# Selected text
----------

In [1]:
# Classic,data manipulation and linear algebra
import pandas as pd
import numpy as np

# Data processing, metrics and modeling
from sklearn.preprocessing import StandardScaler, LabelEncoder
from sklearn.model_selection import train_test_split

# Stats
import scipy.stats as ss
from scipy.stats import randint as sp_randint
from scipy.stats import uniform as sp_uniform

#ignore warning messages 
import warnings
warnings.filterwarnings('ignore') 

In [2]:
train = pd.read_csv('../dataset/train.csv')
test = pd.read_csv('../dataset/test.csv')

In [3]:
# Adding a column in each dataset before merging
train['Type'] = 'train'
test['Type'] = 'test'

# Merging train and test
data = train.append(test) # The entire data: train + test.

# How many rows and columns in dataset
data.shape

(1309, 13)

# FE

In [4]:
# Creating variable Title
data['Title'] = data['Name']
# Cleaning name and extracting Title
for name_string in data['Name']:
    data['Title'] = data['Name'].str.extract('([A-Za-z]+)\.', expand=True)

----------

# Record excerpts

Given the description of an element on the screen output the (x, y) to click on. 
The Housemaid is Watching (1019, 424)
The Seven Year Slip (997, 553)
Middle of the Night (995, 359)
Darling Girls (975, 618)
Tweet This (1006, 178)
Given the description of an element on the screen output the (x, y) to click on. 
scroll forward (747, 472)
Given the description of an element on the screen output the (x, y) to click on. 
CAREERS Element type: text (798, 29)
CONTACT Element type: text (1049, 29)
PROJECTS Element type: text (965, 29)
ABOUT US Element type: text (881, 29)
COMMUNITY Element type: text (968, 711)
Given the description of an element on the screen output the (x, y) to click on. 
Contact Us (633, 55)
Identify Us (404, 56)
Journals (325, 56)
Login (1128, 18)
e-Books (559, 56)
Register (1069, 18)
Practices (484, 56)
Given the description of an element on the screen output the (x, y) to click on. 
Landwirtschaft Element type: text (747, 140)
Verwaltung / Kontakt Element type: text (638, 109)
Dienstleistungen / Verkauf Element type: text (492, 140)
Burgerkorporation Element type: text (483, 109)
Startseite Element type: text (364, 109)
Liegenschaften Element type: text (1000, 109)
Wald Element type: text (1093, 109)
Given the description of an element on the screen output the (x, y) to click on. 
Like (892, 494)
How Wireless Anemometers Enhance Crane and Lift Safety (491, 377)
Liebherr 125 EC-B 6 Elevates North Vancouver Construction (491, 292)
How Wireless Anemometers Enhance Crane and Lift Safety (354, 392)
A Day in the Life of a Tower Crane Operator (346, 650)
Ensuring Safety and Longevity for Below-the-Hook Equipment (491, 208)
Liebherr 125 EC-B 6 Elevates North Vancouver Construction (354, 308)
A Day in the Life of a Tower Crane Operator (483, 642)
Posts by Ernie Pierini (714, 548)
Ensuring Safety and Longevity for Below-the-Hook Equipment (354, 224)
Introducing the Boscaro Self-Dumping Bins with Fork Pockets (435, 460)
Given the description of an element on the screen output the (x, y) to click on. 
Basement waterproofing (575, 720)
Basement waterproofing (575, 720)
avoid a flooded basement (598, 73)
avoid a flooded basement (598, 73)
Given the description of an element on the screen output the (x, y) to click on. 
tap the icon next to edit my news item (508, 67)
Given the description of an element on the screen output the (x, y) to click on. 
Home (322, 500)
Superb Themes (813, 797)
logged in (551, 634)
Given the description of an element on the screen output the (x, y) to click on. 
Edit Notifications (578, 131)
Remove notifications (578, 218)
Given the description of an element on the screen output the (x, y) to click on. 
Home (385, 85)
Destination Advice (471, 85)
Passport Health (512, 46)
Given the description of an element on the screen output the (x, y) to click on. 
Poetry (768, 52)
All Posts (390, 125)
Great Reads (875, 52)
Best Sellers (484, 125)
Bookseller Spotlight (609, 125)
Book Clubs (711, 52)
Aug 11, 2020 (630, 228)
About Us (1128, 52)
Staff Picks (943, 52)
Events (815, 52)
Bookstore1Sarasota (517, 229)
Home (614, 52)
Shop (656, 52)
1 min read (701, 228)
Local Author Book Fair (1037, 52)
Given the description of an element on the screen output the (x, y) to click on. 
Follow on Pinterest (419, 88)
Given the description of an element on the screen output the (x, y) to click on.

----------

# Questions to answer
- A) Which names does the notebook code assign as aliases using the keyword "as"? List all of them.
- B) Echo everything in the notebook code from "#ignore warning messages" down to "test = pd.read_csv('../dataset/test.csv')", character for character.

# Per-task outputs
- A) pd, np, ss, sp_randint, sp_uniform

- B)
#ignore warning messages 
import warnings
warnings.filterwarnings('ignore') 

In [2]:
train = pd.read_csv('../dataset/train.csv')
test = pd.read_csv('../dataset/test.csv')